Gözümü acıtan ışıkla uyandım. Karşımda bir adam duruyordu ve elindeki ışığı gözüme tutuyordu. Uyandığımı anlayınca ışığı bıraktı. Etrafa dikkatlice baktığımda birsürü çiçek ve kolumda bir serum vardı. Hastane odasındaydım hatta staj yaptığım hastaneydi burası. Doktoruda hatırlamıştım. Doktor bana iyi olup olmadığımı soruyordu ama ben hala neden burda olduğumu anlamamıştım.
Doğrulmaya çalıştım sol kolumda büyük bir acı hissettim. Koluma baktığımda omzumdan dirseğime kadar sargı vardı. Hala anlamıyordum ne işim vardı burda ve neden yaralıyım.
Kendimi zorladım ama yinede hiçbir şey hatırlamıyordum.
Odanın kapısı hızla açıldı annem, babam ve okuldan bir kaç arkadaşım odaya girdiler. Annem yatağa oturup elimi tuttu, çok ağlamışa benziyordu ve bana korkarak bakıyordu. Sessizliği ben bozdum" Anne benim burada ne işin var?"dedim güçsüz bir sesle konuşmadı. Babama baktım oda kafasını başka yere çevirdi. Bir umut doktora baktım " patlamadan sonra buraya getirildin, bizi çok korkuttun" deyince neye uğradığımı şaşırdım.
Dorukla konuşmamız, vurulması, kapanan gözleri, son kez hissettiğim nabız.
Hatırlayınca gözlerimi kocaman açtıp " doruk nerde!"diye bağırdım.

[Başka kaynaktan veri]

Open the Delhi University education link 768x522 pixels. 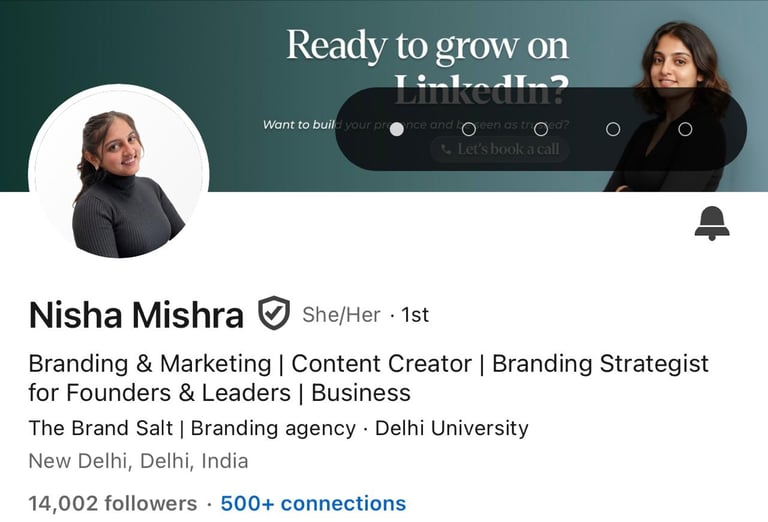tap(452, 428)

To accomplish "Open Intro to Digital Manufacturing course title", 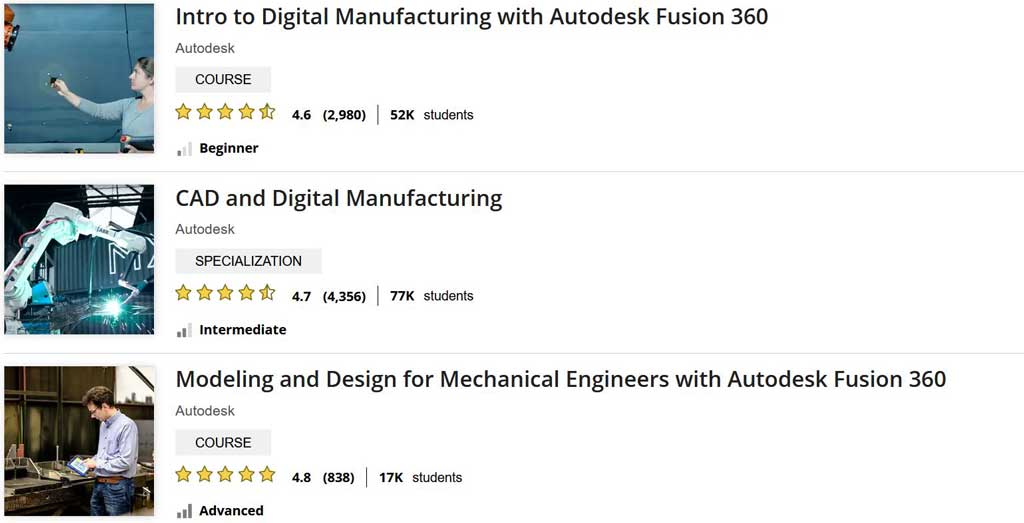I will tap(471, 17).
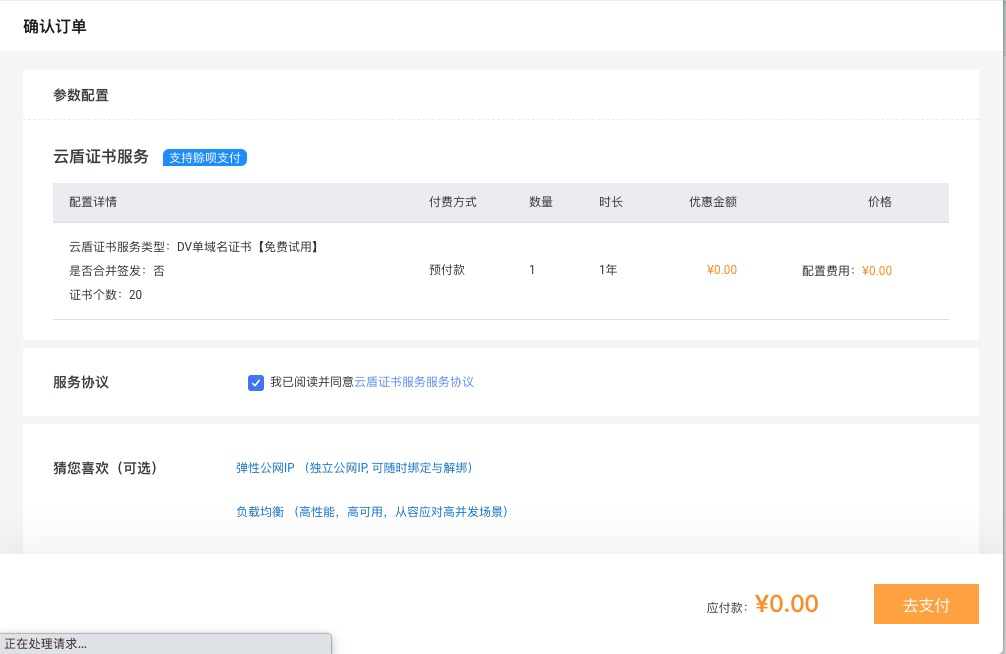Click the 1年 duration cell
The image size is (1006, 654).
click(x=608, y=270)
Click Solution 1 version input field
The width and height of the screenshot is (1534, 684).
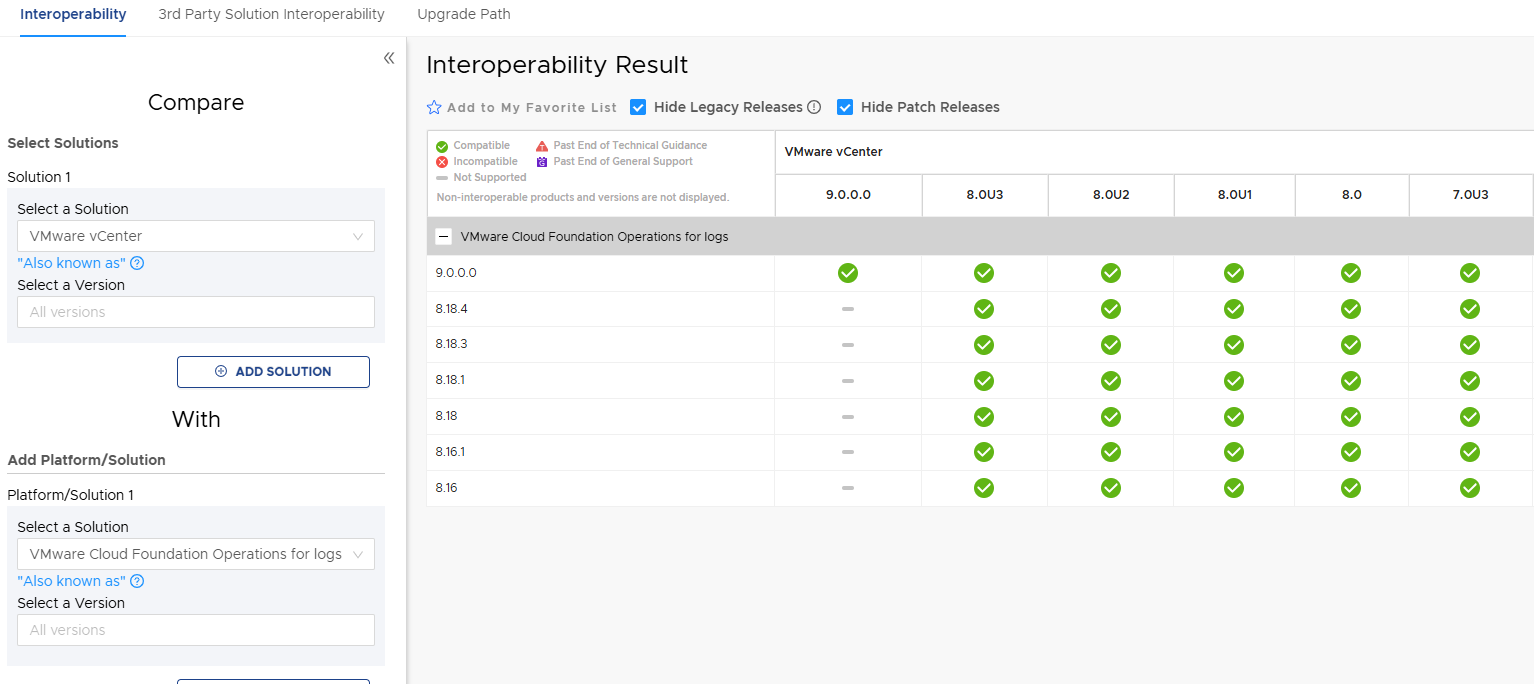pos(196,312)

Bana bakıyorlardı ama birşey söylemediler.
Annemin tuttuğu elimi çekip sıkıca doktorun kolunu tuttum"nerede?"birkez daha tekrarladım. İnşallah düşündüğüm şeyleri söylemez diye içimden dualar ediyordum.
Doktor" kızım maalesef geldiğinde çok" derken "söyleme!"diye haykırıp ağlamaya başladım, canım çok yanıyordu. Yatakta doğrultup daha çok bağırmaya başladım, kolumun acısını çoktan unutmuştum, odaya birsürü hemşire girdi sesim bütün hastaneden duyulmuştu. Her gün güler yüzle bu hastaneye gelen kız şimdi bağıra bağıra ağlıyordu. Bir kaçı gelip beni geri yatırmaya çalıştılar, bir taneside annemleri dışarı çıkartıyordu annemin çıkarken ağladığını gördüm bu canımı daha çok yakmıştı. Kolumun artık parçalanacağını hissettiğim an gözüm kararmaya başladı. Sakinleştirici vurmuşlardı.
Ölmüştü, nefes almasının bile bana huzur verdiği sonsuz aşkım benden ne kadar uzağa gitmişti?
Kendimi karanlığın derin sularına bırakırken ölmek istedim.
Bir daha bu karanlıktan hiç çıkmamak tam onun yanında yatmak...Yavaş yavaş uyanıyordum, güneş tam doğmamıştı ve ben hala ölmemiştim. Ağlayamıyordum bile canım çok yanıyordu ama ben tepki veremiyordum. Yatağımda oturdum ve bekledim ama kimse yoktu ne gelen vardı, ne giden.
Umudumu kesip ben kalkacakken odaya bir hemşire girdi. Defneydi sık sık sohbet ederdik, onun saçlarını kıskandığımı söylerdim o da gözlerimi. Yanıma gelip serumuma baktı, bittiği için çıkardı." Defne annemler nerde" dedim "yemek yemeye indiler" dedi.
Doruğu hatırlayınca ona şişmiş gözlerimle baktım "doruk nerde?"dediğimde gözleri doldu." İki gün önce cenazesi oldu" dediğinde tutamadığım hıçkırıklarımı serbest bıraktım.
"Beni niye kurtardınız" diye bağırdım."sizin yüzünüzden ayırdınız bizi " diye kalkmaya çalışırken odaya doktor geldi bana acıyarak bakıyordu ve bu acımı öfkeye çeviriyordu"acımayın bana!" Dedim, bu sefer odaya iki polis geldi onların ne işi vardı burda. Yarım saatlik çabam sonucunda birazda olsa sakinleşmiştim.
Polislerden biri söze başladı" rüya hanım ifade vermeniz gerekiyor"
"İstemiyorum" dedim hızlıca.Onu bir daha göremeyeceğimi hatırlamak istemiyordum.
"Rüya hanım"
"İstemiyorum dedim ya!"
Herkes susup bana baktı.
"Ne hatırlamak istiyorum ne yaşamak istiyorum. Çıkarın beni burdan!"